▶ _Ensemble de tâches_:
1 – Restituez le passage du texte sur le vin au Brésil situé entre « Un jeune couple » et « leur pays natal. », bornes incluses.
2 – Reprenez le texte sur l'essor du vin au Brésil et prolongez-le à partir de sa dernière phrase.

▶ _Texte cité_:
* * *

L’essor du Nectar des Dieux en pays Auriverde

Un jeune couple discute de façon très complice, dans une atmosphère tamisée proche aux rapprochements les plus chauds. Ils sont autour d’une table et dégustent un verre de vin blanc, ou rouge. Nous sommes ici dans une des nombreuses novelas qui ont compris depuis quelques années que le vin était devenu une image importante dans les codes sociaux de la vie brésilienne. Auparavant peu concernés par la production viticole, les brésiliens affichent de plus en plus leur intérêt pour les vins fins, dont ceux de leur pays natal.

* * *

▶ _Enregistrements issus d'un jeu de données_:
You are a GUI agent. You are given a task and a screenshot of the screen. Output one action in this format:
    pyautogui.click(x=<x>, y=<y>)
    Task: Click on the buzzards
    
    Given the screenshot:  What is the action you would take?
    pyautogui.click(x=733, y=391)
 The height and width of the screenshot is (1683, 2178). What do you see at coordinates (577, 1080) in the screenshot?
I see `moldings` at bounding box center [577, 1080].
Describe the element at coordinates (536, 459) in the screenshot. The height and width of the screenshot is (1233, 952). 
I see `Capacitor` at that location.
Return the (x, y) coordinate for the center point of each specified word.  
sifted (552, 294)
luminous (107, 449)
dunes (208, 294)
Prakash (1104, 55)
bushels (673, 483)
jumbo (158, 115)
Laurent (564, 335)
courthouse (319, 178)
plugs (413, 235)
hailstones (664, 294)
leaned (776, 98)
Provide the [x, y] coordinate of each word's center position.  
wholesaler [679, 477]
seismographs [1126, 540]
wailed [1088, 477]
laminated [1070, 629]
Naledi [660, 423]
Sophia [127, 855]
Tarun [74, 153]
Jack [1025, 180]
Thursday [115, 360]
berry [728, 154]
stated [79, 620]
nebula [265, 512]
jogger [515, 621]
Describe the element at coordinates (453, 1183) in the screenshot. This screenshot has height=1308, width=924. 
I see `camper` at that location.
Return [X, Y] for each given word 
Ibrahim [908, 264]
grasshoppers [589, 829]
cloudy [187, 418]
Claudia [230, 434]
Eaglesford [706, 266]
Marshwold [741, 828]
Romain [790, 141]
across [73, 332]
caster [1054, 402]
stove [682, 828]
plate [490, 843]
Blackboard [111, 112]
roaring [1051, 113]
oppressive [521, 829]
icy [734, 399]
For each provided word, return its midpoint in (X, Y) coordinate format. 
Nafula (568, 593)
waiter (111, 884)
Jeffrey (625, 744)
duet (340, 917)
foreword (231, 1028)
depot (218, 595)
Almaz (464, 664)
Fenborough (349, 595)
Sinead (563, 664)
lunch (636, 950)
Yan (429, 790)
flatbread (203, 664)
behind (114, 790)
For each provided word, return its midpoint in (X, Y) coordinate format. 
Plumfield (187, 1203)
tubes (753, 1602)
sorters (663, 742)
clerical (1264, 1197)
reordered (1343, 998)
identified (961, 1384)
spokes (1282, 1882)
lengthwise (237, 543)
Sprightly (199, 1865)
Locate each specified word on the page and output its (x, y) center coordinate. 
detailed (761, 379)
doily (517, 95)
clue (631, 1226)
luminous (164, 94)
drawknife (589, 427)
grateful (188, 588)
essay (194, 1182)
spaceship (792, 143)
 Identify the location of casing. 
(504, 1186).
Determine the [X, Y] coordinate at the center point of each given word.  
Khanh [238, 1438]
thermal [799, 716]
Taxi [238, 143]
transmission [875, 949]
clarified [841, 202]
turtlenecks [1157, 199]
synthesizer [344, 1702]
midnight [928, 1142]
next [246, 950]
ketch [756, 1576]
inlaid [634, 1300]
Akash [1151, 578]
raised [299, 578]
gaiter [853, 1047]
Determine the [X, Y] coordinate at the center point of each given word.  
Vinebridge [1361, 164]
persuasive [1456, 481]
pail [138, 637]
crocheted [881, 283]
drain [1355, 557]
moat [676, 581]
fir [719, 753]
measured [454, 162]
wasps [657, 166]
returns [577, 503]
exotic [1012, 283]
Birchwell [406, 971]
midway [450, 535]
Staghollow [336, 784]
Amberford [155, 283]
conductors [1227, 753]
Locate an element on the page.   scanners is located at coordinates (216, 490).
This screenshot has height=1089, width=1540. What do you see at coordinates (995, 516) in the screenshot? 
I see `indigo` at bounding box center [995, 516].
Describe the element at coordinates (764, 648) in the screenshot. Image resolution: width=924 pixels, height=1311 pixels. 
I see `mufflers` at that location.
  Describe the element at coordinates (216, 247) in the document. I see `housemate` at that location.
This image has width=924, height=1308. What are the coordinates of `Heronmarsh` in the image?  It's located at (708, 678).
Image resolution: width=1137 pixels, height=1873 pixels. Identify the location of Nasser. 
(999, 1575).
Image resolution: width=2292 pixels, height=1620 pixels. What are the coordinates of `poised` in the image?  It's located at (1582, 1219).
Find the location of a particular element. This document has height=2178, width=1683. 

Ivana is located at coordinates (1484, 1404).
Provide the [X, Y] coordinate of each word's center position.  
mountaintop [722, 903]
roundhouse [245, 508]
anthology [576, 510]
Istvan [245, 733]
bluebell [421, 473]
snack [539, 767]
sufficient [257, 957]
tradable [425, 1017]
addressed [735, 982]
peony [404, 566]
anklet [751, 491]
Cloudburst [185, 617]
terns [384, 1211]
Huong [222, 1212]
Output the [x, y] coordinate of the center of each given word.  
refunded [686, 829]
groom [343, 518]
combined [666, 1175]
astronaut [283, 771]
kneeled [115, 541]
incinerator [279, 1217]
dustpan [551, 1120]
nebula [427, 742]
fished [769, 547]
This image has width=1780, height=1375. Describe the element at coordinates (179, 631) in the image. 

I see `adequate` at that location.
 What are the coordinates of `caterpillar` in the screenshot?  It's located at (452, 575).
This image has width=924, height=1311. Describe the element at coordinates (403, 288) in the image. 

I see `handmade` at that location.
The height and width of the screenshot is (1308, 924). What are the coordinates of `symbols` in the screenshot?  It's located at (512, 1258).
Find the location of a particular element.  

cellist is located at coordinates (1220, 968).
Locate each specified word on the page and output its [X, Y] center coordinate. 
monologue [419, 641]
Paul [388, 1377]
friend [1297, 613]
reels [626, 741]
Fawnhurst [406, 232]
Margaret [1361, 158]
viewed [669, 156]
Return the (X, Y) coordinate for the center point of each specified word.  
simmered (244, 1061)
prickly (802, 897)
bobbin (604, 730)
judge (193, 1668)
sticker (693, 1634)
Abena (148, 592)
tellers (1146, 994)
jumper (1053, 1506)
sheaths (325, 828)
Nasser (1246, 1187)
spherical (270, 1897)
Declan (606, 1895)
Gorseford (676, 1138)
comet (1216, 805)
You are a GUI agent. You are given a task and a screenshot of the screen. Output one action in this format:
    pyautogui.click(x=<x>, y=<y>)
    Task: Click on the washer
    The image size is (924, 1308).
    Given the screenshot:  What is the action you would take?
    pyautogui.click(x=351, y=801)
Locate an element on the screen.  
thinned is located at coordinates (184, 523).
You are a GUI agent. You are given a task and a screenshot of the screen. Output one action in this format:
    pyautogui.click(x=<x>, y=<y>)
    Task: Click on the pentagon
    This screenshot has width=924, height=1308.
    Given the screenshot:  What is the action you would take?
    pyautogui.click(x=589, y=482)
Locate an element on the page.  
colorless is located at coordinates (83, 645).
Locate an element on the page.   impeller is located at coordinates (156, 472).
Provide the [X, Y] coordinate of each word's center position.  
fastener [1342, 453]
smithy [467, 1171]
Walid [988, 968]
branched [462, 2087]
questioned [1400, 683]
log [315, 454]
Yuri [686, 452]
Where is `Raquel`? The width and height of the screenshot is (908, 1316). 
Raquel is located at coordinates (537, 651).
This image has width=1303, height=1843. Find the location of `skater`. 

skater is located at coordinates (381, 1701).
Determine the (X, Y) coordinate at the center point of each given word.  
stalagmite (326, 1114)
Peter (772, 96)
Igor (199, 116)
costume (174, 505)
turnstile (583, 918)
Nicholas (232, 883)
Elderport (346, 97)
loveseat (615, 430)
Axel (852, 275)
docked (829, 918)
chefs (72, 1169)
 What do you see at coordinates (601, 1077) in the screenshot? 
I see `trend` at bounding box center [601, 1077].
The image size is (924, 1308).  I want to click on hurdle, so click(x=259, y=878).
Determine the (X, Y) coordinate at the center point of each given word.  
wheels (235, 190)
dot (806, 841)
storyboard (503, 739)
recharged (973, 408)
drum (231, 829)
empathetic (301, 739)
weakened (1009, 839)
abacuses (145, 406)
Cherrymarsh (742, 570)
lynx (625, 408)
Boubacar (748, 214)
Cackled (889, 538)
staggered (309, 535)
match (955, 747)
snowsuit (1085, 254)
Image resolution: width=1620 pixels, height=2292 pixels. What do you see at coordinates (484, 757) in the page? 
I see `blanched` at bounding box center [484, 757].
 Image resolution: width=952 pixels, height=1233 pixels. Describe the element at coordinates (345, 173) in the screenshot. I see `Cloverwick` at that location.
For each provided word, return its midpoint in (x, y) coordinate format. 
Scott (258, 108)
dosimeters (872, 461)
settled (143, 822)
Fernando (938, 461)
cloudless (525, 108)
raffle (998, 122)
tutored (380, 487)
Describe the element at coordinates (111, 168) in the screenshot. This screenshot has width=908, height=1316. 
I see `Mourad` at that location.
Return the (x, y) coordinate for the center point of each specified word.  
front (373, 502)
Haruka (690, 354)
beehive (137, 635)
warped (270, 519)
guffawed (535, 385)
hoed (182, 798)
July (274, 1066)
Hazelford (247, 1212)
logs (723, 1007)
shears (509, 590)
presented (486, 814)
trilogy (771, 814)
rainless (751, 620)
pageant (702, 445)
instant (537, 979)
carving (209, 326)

* * *

▶ _Réponses par tâche_:
1 –
Un jeune couple discute de façon très complice, dans une atmosphère tamisée proche aux rapprochements les plus chauds. Ils sont autour d’une table et dégustent un verre de vin blanc, ou rouge. Nous sommes ici dans une des nombreuses novelas qui ont compris depuis quelques années que le vin était devenu une image importante dans les codes sociaux de la vie brésilienne. Auparavant peu concernés par la production viticole, les brésiliens affichent de plus en plus leur intérêt pour les vins fins, dont ceux de leur pays natal.

2 –
Le vin au Brésil, une tradition séculaire

 

Le phénomène est assez récent, remontrant aux années soixante-dix. Le vin existe pourtant depuis belle lurette au pays de la caïpirinha, mais il était jusqu’alors réservé à une élite très retreinte, les gens de la classe moyenne et ceux des favelas ne consommant que du vin de très mauvaise qualité. La connaissance, les échanges commerciaux, la mondialisation ont fait que les Brésiliens ont changé leur regard sur ce produit et surtout, se sont retroussé les manches pour élaborer des crus de qualité.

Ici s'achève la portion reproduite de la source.